Soft Matter Connection
The importance behind the multidrug resistant efflux pumps lies on the transport of antibiotics through the bacterial cell membranes and in and out of the cell. The results from the article suggest that antibiotics are responsible for modulating gene expression levels in bacteria. The transport of drugs in bacterial cells is mainly mediated by concentration gradients across the cell membrane due to the simplicity of the bacterial cell structure. It would be interesting to compare the energetic costs of pumping drug in and out of the cell and of the drug passing through the cell membrane. Another point that was mentioned in the article was how the halt of cell proliferation when bound onto the poly-L-lysine coated substrate is still not completely explained. Quantifying the mechanical forces on each individual cell and understanding how the poly-L-lysine interacts with the cell surface/membrane can shed light on this problem. Maybe the adsorption onto the poly-L-lysine has an effect on membrane proteins that signal the cell stop proliferation.
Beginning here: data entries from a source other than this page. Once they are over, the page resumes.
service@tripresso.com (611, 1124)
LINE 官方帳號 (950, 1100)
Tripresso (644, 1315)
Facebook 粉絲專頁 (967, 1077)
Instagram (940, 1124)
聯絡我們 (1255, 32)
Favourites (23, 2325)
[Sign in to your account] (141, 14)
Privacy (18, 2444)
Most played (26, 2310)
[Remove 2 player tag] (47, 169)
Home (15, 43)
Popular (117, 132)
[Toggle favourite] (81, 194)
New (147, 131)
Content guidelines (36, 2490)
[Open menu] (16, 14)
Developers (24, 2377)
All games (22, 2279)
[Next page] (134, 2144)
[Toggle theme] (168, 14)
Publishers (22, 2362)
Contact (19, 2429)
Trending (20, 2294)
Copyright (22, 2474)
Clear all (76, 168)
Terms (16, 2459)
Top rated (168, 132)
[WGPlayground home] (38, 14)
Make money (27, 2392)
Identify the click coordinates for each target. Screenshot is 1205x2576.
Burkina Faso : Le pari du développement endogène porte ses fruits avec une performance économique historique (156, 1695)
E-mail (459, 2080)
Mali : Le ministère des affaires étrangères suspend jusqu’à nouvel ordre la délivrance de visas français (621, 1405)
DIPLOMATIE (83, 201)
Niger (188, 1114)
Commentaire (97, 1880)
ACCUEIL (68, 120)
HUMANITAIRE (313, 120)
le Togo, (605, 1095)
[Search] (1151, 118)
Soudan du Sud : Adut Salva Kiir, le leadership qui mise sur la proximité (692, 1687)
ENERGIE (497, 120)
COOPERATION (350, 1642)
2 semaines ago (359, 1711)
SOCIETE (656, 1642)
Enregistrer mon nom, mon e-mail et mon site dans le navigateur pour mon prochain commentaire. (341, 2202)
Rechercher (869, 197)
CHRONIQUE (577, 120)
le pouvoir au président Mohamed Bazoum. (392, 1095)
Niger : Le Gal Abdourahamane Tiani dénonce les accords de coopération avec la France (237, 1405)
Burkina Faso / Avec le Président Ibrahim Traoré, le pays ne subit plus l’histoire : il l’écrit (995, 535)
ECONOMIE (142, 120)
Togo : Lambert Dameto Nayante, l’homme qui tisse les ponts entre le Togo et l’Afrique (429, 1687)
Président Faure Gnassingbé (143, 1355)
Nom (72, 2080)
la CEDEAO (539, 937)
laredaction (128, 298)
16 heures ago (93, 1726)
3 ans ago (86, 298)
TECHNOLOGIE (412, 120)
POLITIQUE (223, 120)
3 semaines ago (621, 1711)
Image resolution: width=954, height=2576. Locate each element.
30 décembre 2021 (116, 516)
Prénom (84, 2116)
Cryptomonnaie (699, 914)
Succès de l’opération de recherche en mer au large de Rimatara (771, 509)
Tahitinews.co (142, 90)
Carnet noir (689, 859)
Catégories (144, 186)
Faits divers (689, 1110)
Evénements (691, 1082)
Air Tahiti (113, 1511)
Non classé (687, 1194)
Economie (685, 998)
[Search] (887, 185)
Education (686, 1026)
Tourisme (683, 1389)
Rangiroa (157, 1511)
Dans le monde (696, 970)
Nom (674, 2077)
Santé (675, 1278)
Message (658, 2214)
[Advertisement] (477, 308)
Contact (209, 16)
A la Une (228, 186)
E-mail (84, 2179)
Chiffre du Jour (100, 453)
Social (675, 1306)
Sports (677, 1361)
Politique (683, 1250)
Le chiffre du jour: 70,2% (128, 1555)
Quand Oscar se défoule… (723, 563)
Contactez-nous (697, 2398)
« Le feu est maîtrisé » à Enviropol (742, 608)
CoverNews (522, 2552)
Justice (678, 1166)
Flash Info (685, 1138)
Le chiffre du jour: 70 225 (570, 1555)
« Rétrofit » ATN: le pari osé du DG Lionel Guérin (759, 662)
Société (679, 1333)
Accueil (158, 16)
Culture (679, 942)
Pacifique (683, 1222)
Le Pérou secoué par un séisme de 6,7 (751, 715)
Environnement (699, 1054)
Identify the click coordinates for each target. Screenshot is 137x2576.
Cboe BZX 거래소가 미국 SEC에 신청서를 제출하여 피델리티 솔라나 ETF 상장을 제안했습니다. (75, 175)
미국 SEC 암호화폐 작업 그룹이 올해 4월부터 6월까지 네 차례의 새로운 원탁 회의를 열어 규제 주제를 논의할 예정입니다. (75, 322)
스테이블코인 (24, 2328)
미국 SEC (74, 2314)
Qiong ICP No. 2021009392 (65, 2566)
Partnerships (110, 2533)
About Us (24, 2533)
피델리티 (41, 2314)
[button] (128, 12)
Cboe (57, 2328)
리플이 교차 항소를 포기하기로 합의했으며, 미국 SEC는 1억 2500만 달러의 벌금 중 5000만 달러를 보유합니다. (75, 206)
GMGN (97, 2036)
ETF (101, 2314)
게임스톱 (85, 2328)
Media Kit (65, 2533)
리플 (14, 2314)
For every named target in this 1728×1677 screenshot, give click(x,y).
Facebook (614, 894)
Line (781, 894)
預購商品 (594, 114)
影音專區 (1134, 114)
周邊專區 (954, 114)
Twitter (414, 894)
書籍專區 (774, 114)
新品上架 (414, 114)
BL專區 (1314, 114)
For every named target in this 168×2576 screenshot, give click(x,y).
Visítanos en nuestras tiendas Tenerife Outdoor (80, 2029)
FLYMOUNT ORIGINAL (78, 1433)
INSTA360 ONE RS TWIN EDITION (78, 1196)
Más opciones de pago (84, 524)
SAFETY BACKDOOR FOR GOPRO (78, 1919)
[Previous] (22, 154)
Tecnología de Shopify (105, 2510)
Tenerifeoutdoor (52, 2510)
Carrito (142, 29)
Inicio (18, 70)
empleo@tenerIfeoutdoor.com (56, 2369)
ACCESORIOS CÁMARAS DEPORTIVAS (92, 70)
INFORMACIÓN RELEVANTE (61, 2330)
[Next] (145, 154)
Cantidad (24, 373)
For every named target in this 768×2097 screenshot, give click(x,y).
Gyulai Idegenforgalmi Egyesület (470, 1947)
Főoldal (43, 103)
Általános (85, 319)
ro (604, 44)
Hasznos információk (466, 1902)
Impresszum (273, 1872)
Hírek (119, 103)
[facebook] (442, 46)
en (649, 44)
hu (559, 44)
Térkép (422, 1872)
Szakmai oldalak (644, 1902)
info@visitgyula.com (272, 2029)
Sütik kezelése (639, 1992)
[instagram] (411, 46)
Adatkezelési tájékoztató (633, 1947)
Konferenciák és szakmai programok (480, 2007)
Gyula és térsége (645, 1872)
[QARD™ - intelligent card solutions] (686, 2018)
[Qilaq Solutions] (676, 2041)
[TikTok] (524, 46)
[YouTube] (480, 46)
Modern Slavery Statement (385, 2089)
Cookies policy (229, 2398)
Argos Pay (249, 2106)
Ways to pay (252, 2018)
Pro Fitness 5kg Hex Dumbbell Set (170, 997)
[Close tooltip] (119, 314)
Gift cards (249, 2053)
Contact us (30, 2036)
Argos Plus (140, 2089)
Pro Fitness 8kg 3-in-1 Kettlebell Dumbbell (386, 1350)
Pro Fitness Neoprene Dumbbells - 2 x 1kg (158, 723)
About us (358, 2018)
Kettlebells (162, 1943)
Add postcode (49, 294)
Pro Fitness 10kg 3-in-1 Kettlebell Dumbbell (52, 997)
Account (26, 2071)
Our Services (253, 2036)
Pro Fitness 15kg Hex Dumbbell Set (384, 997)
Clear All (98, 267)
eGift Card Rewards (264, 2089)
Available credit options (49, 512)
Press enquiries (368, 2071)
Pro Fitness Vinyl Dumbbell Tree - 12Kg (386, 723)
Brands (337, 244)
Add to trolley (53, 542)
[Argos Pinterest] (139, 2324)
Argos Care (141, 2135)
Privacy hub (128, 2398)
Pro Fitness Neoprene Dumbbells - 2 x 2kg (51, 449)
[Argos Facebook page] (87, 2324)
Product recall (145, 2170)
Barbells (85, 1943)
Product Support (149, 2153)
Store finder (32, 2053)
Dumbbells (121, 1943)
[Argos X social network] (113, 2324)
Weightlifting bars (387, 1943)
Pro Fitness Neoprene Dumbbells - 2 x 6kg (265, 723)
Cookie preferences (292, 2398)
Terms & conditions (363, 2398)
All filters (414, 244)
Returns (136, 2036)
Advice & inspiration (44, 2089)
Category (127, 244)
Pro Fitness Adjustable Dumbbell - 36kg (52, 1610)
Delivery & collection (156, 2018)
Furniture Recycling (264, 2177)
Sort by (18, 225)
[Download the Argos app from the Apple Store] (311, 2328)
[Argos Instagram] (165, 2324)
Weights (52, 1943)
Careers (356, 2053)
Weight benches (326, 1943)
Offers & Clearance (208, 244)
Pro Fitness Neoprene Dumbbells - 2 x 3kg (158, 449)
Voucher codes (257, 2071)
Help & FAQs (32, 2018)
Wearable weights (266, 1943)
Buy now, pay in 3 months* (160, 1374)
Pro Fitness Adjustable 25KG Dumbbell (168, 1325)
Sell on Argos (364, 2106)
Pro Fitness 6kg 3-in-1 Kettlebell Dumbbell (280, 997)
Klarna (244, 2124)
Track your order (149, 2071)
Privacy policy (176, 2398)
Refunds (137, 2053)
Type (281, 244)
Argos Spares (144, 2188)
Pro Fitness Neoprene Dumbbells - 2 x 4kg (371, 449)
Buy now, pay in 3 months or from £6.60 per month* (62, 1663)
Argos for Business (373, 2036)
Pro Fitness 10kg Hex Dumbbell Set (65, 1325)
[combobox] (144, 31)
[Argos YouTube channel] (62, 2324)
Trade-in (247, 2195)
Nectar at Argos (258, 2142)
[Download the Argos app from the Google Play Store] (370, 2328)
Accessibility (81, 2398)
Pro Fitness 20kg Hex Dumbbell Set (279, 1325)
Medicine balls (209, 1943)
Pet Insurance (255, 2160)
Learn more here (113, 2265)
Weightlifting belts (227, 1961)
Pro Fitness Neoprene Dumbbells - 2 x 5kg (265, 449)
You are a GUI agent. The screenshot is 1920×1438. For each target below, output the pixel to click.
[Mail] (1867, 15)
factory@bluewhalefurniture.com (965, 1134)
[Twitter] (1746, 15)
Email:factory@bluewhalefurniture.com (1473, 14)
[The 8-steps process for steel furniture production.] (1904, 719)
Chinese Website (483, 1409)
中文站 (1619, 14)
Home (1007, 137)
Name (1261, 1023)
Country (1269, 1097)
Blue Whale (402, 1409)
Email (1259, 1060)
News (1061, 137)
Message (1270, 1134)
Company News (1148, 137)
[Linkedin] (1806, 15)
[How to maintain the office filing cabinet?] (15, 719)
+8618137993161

Figure 1. acrAB promoter activity induced with 400 ng/ml of tetracycline.
Figure 2. tet promoter activity of ten single bacterial cells induced at (A) 200 ng/ml of tetracycline, (B) 400 ng/ml, and (C) 1 ug/ml. (D) represents the average ms2-RNA concentration of ten cells. No induction (light gray), 200 ng/ml tetracycline (gray), 400 ng/ml (dark gray), and 1 mg/ml (black).